DC Millennium is an easy to use audio restoration program, but it’s also one of the most powerful audio tools available. Unless you have used the program before, or you happened to be born already knowing how to use it, you will probably need to learn your way around.

This guide will do that. It’ll take you by the hand and lead you, step by step, thru the actual use of the program. Hopefully, you’ll find it a great info to Millennium, and it’ll make you smile here and there.

This is must reading. You’ll find it easy and fun!

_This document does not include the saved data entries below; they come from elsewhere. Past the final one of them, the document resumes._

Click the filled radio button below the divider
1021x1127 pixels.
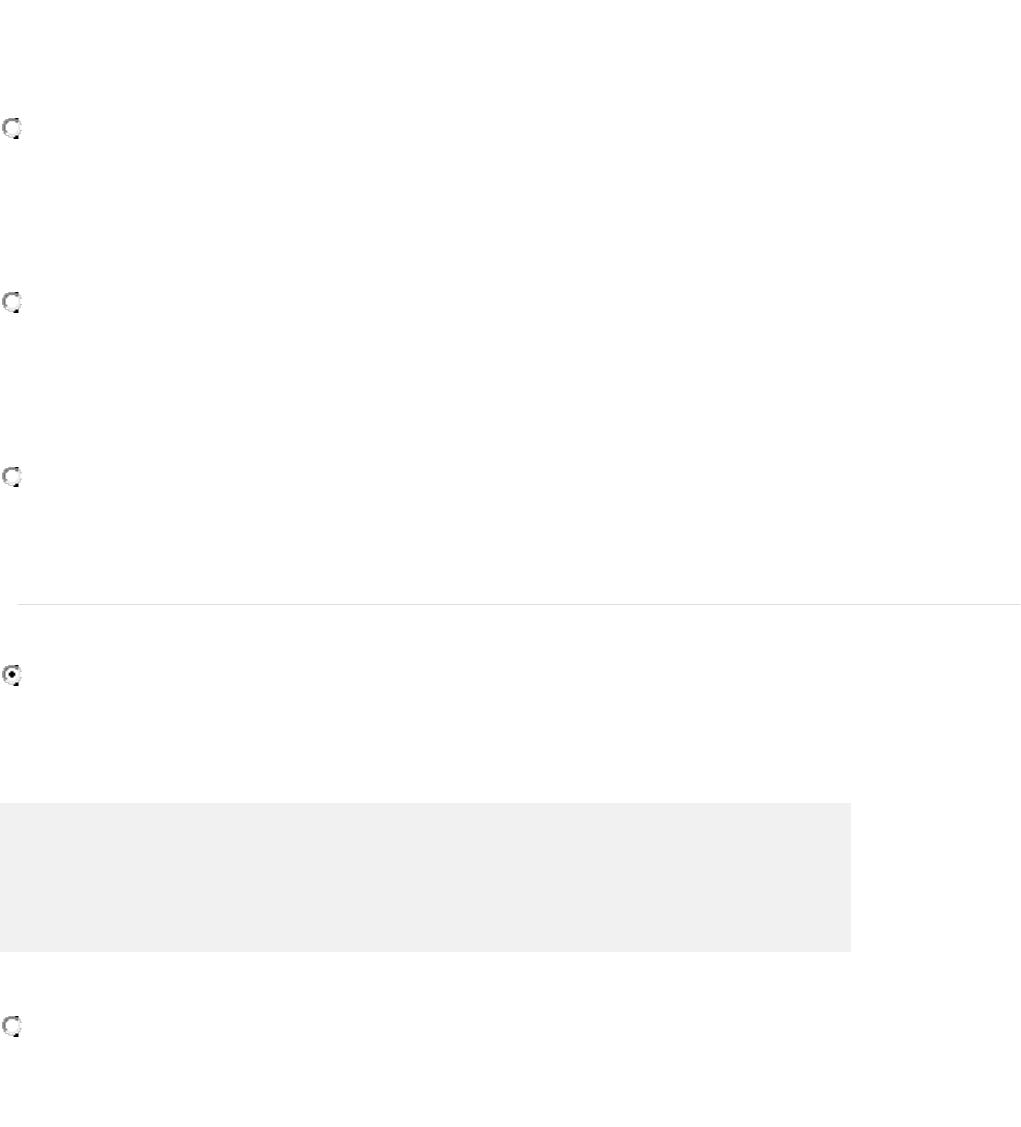pos(12,676)
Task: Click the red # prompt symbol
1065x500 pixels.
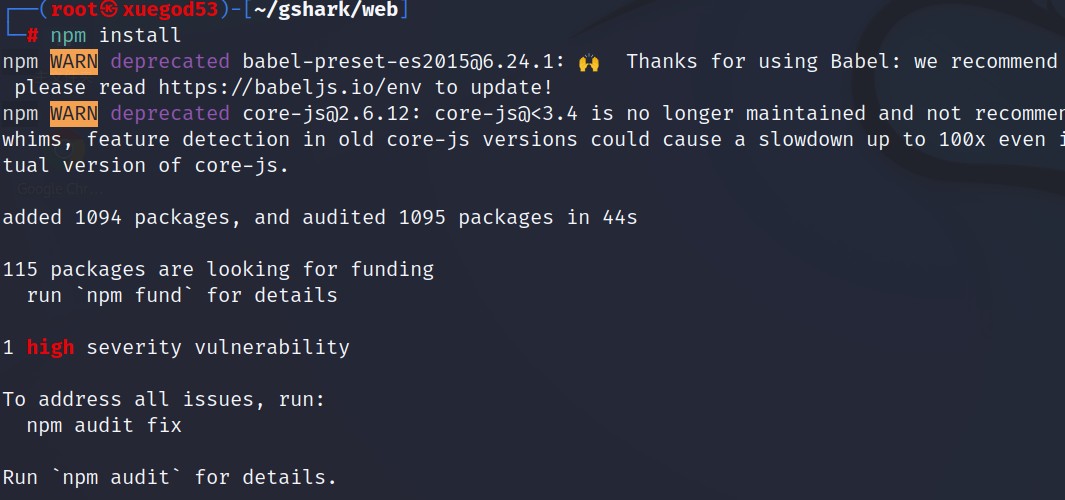Action: tap(32, 36)
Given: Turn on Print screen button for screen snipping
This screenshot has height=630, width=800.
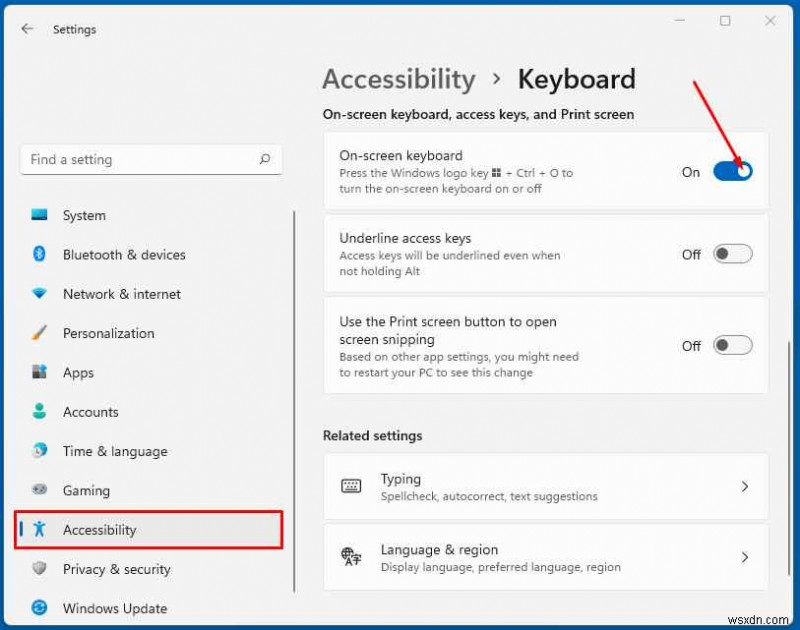Looking at the screenshot, I should pyautogui.click(x=731, y=345).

This guide is divided into two Sections:

  • 1.

    An installation and getting started guide which tells you how to install the program, setup your soundcard, and hook up your audio devices to your computer. Even if you already know that your computer is able to both record and play audio, you should still at least skim this section- especially the part about testing your system.

  • 2.

    A very detailed Step-by-Step guide that leads you thru a full audio restoration. In our guide, we’ll clean up a very noisy recording made from an early 1920s recording.



Section One – Setting up and Testing your System for use with DC Millennium.

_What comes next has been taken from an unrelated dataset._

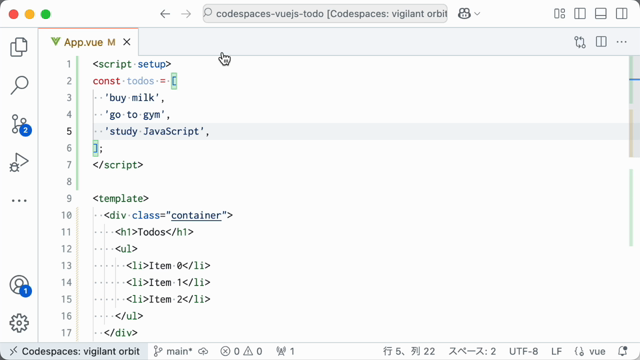Open Run and Debug view
This screenshot has width=640, height=360.
(19, 162)

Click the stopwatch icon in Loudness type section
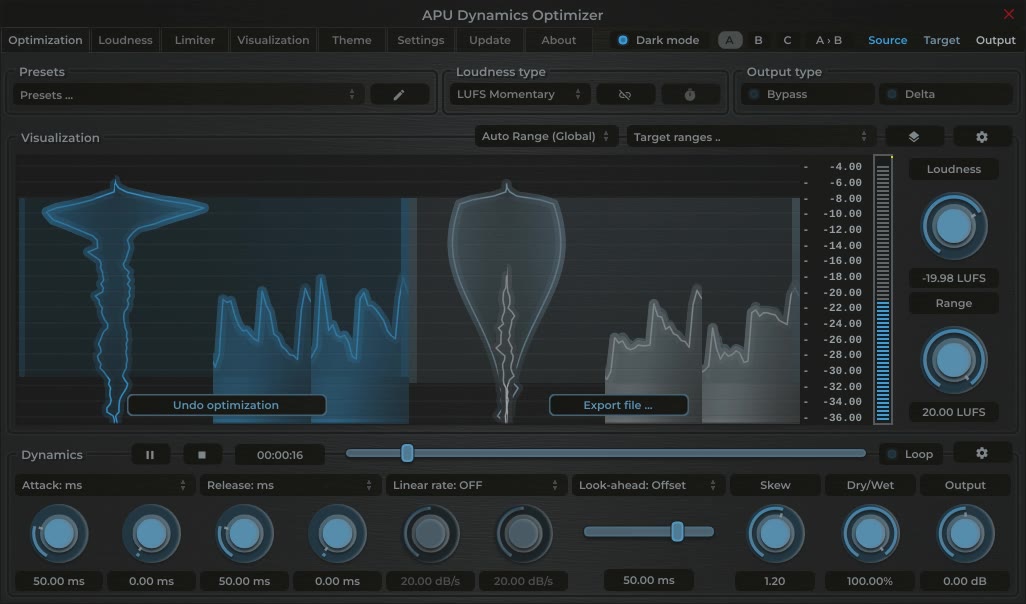click(x=689, y=93)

You’ll want to go thru this section if you are not sure how to record audio from your records or tapes.

Step One – Make Sure System Meets Our Requirements Most machines today are more than capable of handling audio processing. Hard drives have also grown to a point, where you really have no limits on what you can do…except perhaps time. As we’ve not yet developed time manipulation outside of the computer, let’s just deal with what you’ll need in the way of a PC.

  • 300 MHz Pentium or better. (Note: Real time or faster performance can be achieved on all algorithms when using platforms based on 300 MHz Intel Pentium processors, or better. Previewing multiple filters will require a faster processor.)

  • 16 bit Stereo Sound Card with line level inputs, or a "Digital Only" Card. *

  • 32 Mbytes of RAM for Win 98SE, 128 Mbytes for XP **

  • Windows 98SE, Windows ME, Windows 2000, or Windows XP

  • Audio Source Material

  • An Audio Delivery System (to match whatever source recordings you have) such as a turntable/preamp, tape player, etc.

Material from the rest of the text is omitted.